Teen Patti Hand Ranking Structure: What Beats What

In Teen Patti, aces are high. This means the lowest value card in the game is a 2. Hands are comprised of three cards. The highest hand a player can get is three of a kind, with hands ranked by value, so three aces beat three jacks. The second highest hand is a straight flush, and, once again, high cards beat low cards. Hand ranking in Teen Patti is as follows: three of a kind beats straight flush, straight flush beats straight, straight beats flush, flush beats a pair, and a pair beats high card.

Before Play Occurs: Placing Stakes and Choosing Your Play Style

Before any actual betting or playing occurs, all players must make two critical moves. First, all players must post the minimum stake (a minimum betting value that players agreed upon prior to the start of the game). After posting stake, the dealer will give each player three cards, facedown. Players then place bets on each other for who has the best hand. Prior to these initial bets, players must choose their play style, whether they will play seen or blind. "Playing seen" refers to the act of looking at your hand prior to placing your bet, while "playing blind" refers to leaving your cards face down and betting without knowledge of your hand. This is an important distinction because it impacts how much your minimum bet will be. The minimum bet in any given round depends on the amount of the current stake, which depends on what previous players have bet. The first betting round starts with a current stake that is equal to the per-player ante. Players who play blind must bet at least the stake amount, and cannot bet more than twice the stake amount. After a blind player bets, the next player has a different "current stake"—the current stake being equal to the amount that the blind player bet. Players who play seen must bet at least twice the stake amount, and cannot bet more than four times the stake amount. After a seen player bets, the current stake for the following player is equal to half of the seen player's bet. During every betting round, blind players have the option of viewing their cards on their turn and thus becoming seen players. If you are a blind player and you choose to view your cards, you become a seen player for the rest of the game and must either place seen bets (equal to twice the stake amount or higher) or fold. Players can fold at any time if they feel they do not have favorable odds of winning.

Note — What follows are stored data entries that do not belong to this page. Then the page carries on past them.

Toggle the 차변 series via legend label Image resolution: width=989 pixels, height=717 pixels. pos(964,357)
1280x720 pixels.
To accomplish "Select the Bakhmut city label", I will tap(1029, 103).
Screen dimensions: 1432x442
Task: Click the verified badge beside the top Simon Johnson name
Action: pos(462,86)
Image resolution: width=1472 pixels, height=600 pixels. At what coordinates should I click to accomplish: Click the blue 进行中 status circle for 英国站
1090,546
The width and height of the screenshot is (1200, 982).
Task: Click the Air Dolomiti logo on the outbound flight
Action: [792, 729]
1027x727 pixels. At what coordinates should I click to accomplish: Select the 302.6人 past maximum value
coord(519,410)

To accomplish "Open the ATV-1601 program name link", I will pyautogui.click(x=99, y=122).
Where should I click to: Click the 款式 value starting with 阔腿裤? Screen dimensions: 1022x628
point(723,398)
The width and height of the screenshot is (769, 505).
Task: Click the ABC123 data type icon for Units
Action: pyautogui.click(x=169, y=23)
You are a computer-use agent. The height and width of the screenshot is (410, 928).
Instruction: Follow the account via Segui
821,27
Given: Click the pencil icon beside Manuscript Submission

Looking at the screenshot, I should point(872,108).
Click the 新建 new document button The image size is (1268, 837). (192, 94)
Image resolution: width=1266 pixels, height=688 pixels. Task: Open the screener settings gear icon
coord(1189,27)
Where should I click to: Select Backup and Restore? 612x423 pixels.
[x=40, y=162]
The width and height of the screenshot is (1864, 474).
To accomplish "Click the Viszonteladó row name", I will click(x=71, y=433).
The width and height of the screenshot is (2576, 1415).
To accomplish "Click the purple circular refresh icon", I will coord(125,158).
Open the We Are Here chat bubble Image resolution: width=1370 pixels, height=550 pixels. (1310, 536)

...And Then There Were Two: Whittling Down the Competition

Teen Patti is a game that starts with several players, but can only end with a two-person showdown where one person is declared victorious. This means if you want to win, you need to edge out the competition by forcing them to fold. One way that this happens is through a compromise. A compromise can only happen when every remaining player in the game is playing seen. On your turn (right after you post your minimum bet), you can request a compromise with the player who placed a bet prior to you. This player is free to disagree or agree to a compromise. If the player disagrees, the round continues. If the player agrees to a compromise, however, a private showdown occurs. The two players reveal their cards to each other (but not to the other players). The player with the better hand wins the compromise, and the losing player is forced to fold. In the event that both hands hold equal rank, the player who requested a compromise forfeits and is forced to fold.

Deciding the Winner: Last Man Standing or Best in Show

In Teen Patti, betting rounds can theoretically go on indefinitely. A betting round ends in one of two conditions: either one player is left in after all others have folded (last man standing), or two players are left and they must pay to determine a winner (show). If only one player is left, that player wins the pot, regardless of his hand. Shows only happen when there are only two players remaining in the game. In a show, two players reveal their hands. In order for a show to occur, one player must "demand a show" by paying for it. The way this happens will vary depending on whether the players are blind or seen. To demand a show, blind players must contribute the current stake, regardless of whether the other player is playing seen or blind. Blind players cannot view their cards prior to demanding a show. If one player is seen and the other is blind, only the blind player may demand a show. A seen player can either keep betting or fold. (In some variations of Teen Patti, seen players can request blind players to participate in a show by contributing four times the bet to the pot.) If both players are playing seen, either player can demand a show by contributing twice the stake to the pot. The player with the better hand wins the pot. In the event of a tie, the player who demanded the show forfeits. The game is over. Although it may seem complex, Teen Patti is a fast and fun game that is just challenging enough that it can help novice players to improve their skills. If you're a Texas Hold'em buff who is looking for a game that can prepare you for more complicated forms of poker, Teen Patti is a solid choice. Featuring seen and blind bets, a unique edge-out-the-competition dynamic that gets the adrenaline going, and fun, risky "shows," Teen Patti is a game that beginner and intermediate poker players will love.